The problem -
Copy the entries below word for word, with every line unchanged and in its original order.

(Entries taken from a collection)

---

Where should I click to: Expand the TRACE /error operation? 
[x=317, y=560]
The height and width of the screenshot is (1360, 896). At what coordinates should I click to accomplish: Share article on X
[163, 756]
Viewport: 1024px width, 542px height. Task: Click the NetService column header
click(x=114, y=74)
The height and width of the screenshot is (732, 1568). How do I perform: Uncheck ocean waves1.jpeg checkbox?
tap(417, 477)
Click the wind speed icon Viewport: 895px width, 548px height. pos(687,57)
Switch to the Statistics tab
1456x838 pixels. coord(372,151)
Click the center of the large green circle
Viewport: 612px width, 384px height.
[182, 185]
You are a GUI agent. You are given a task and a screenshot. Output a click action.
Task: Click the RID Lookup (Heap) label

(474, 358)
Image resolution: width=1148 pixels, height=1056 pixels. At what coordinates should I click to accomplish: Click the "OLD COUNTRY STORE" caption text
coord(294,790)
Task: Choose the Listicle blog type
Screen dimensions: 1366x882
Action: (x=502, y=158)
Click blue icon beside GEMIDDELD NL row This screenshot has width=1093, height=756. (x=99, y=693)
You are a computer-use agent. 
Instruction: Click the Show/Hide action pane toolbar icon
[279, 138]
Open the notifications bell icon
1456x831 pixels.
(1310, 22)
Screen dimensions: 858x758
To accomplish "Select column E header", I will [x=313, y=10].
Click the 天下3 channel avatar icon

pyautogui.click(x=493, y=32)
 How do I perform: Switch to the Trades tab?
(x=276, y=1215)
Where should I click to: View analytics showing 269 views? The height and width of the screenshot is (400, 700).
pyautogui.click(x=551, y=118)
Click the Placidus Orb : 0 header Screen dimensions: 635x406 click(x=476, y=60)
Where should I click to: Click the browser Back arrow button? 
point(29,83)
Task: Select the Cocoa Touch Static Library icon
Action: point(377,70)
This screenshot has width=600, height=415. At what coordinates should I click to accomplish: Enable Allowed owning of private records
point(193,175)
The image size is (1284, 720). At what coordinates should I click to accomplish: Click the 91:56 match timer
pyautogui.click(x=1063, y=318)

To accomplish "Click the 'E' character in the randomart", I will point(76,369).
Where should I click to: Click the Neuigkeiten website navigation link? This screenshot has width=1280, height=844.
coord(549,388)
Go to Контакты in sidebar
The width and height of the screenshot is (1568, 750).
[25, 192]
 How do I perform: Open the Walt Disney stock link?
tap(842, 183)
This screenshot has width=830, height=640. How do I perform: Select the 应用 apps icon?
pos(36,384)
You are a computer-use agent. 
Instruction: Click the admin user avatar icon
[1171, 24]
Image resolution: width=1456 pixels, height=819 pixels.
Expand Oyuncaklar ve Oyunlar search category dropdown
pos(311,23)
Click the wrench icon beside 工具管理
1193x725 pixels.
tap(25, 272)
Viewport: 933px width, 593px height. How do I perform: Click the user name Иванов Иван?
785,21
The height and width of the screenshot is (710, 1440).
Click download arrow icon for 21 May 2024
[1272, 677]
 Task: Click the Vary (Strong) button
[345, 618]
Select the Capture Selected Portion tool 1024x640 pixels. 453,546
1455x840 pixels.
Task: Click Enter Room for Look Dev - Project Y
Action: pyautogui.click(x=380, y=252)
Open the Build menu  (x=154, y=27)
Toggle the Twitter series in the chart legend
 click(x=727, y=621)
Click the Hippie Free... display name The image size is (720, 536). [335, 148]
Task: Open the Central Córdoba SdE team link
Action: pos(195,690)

---

Written solution -
Where should I click to: Expand the TRACE /error operation? 
[x=317, y=560]
The height and width of the screenshot is (1360, 896). At what coordinates should I click to accomplish: Share article on X
[163, 756]
Viewport: 1024px width, 542px height. Task: Click the NetService column header
click(x=114, y=74)
The height and width of the screenshot is (732, 1568). How do I perform: Uncheck ocean waves1.jpeg checkbox?
tap(417, 477)
Click the wind speed icon Viewport: 895px width, 548px height. pos(687,57)
Switch to the Statistics tab
1456x838 pixels. coord(372,151)
Click the center of the large green circle
Viewport: 612px width, 384px height.
[182, 185]
You are a GUI agent. You are given a task and a screenshot. Output a click action.
Task: Click the RID Lookup (Heap) label

(474, 358)
Image resolution: width=1148 pixels, height=1056 pixels. At what coordinates should I click to accomplish: Click the "OLD COUNTRY STORE" caption text
coord(294,790)
Task: Choose the Listicle blog type
Screen dimensions: 1366x882
Action: (x=502, y=158)
Click blue icon beside GEMIDDELD NL row This screenshot has width=1093, height=756. (x=99, y=693)
You are a computer-use agent. 
Instruction: Click the Show/Hide action pane toolbar icon
[279, 138]
Open the notifications bell icon
1456x831 pixels.
(1310, 22)
Screen dimensions: 858x758
To accomplish "Select column E header", I will [x=313, y=10].
Click the 天下3 channel avatar icon

pyautogui.click(x=493, y=32)
 How do I perform: Switch to the Trades tab?
(x=276, y=1215)
Where should I click to: View analytics showing 269 views? The height and width of the screenshot is (400, 700).
pyautogui.click(x=551, y=118)
Click the Placidus Orb : 0 header Screen dimensions: 635x406 click(x=476, y=60)
Where should I click to: Click the browser Back arrow button? 
point(29,83)
Task: Select the Cocoa Touch Static Library icon
Action: point(377,70)
This screenshot has width=600, height=415. At what coordinates should I click to accomplish: Enable Allowed owning of private records
point(193,175)
The image size is (1284, 720). At what coordinates should I click to accomplish: Click the 91:56 match timer
pyautogui.click(x=1063, y=318)

To accomplish "Click the 'E' character in the randomart", I will point(76,369).
Where should I click to: Click the Neuigkeiten website navigation link? This screenshot has width=1280, height=844.
coord(549,388)
Go to Контакты in sidebar
The width and height of the screenshot is (1568, 750).
[25, 192]
 How do I perform: Open the Walt Disney stock link?
tap(842, 183)
This screenshot has width=830, height=640. How do I perform: Select the 应用 apps icon?
pos(36,384)
You are a computer-use agent. 
Instruction: Click the admin user avatar icon
[1171, 24]
Image resolution: width=1456 pixels, height=819 pixels.
Expand Oyuncaklar ve Oyunlar search category dropdown
pos(311,23)
Click the wrench icon beside 工具管理
1193x725 pixels.
tap(25, 272)
Viewport: 933px width, 593px height. How do I perform: Click the user name Иванов Иван?
785,21
The height and width of the screenshot is (710, 1440).
Click download arrow icon for 21 May 2024
[1272, 677]
 Task: Click the Vary (Strong) button
[345, 618]
Select the Capture Selected Portion tool 1024x640 pixels. 453,546
1455x840 pixels.
Task: Click Enter Room for Look Dev - Project Y
Action: pyautogui.click(x=380, y=252)
Open the Build menu  (x=154, y=27)
Toggle the Twitter series in the chart legend
 click(x=727, y=621)
Click the Hippie Free... display name The image size is (720, 536). [335, 148]
Task: Open the Central Córdoba SdE team link
Action: pos(195,690)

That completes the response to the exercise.